Over the years, researchers in every sport have developed scientific and objective methods to evaluate an athlete’s physical abilities. They may look at speed, strength, agility, sport-specific motion, flexibility and stamina.
Physical abilities are only half, if that, of the performance picture. Elite-level coaches are able to uncover the unique mental make-up of each athlete. How are they motivated? How do they compensate for a weakness? How do they respond when they’re intimidated, in pain, or dealing with a tough opponent or under pressure? They which athlete to call upon to inspire the team and who is better at admonishing fellow players?
The good news is there is an equally scientific and objective way to answer these questions about the mental make-up and performance of an athlete. The Myers-Briggs Type Indicator™ (MBTI™) is a coaching tool when properly administered and interpreted, provides a more complete understanding of how to practice and train athletes given their innate physical and mental strengths and deficiencies. When you know how an athlete is inherently wired, you can better motivate, teach them how to handle pressure, and ultimately, help them realize their full potential as leaders and team players.

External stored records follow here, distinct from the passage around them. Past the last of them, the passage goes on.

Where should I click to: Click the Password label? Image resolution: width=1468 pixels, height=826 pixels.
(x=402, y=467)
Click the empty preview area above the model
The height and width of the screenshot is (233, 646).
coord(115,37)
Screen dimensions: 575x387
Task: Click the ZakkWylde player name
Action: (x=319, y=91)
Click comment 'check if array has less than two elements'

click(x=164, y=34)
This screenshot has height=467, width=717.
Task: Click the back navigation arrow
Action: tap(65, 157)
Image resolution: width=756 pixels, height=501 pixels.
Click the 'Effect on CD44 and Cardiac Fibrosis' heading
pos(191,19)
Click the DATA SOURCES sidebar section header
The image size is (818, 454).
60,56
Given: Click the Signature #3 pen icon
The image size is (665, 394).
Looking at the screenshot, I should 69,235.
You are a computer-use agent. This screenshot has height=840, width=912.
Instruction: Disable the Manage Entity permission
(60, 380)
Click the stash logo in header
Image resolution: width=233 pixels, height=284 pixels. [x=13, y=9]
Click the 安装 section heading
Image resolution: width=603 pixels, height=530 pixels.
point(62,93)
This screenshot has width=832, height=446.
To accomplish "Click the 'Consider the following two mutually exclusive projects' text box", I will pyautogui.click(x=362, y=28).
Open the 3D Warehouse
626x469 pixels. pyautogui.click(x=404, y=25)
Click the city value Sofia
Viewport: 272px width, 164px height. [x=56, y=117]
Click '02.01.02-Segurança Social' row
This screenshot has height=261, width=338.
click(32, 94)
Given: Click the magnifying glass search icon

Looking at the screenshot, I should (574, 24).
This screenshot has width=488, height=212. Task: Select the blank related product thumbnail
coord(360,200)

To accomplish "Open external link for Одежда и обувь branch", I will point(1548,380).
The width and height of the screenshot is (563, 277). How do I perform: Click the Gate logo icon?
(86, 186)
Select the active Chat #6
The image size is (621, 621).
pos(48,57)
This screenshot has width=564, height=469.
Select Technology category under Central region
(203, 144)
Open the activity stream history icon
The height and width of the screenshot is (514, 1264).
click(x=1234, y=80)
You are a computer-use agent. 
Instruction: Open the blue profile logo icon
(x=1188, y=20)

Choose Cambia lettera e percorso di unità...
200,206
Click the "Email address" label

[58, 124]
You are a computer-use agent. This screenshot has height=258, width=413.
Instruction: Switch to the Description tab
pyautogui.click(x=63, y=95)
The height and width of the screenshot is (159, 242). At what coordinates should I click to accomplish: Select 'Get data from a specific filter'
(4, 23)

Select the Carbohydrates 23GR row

In your role as a coach, you need to discover who each athlete truly is and learn the right vernacular to enhance their brain. Expectations you set will be slightly different for each athlete, the way you interact, persuade, and correct will be different. The way you nurture a strength, give compliments and why, and the way you develop a weakness will be varied.
As a coach, you do not want to label or select based on a MBTI ‘brain code’. But, MBTI results certainly can help understand your athletes and what type of position or role he or she is best suited for, which players tend to perform better in a team situation versus a single situation, and which athletes will lead more by example or be the leader who rally the troupes into high octane action.
As a coach, it is your job to connect this kind of information to your athletes. It provides individualized guidance to help each athlete unlock and unleash their fullest athletic potential and create a winning consistency across your program.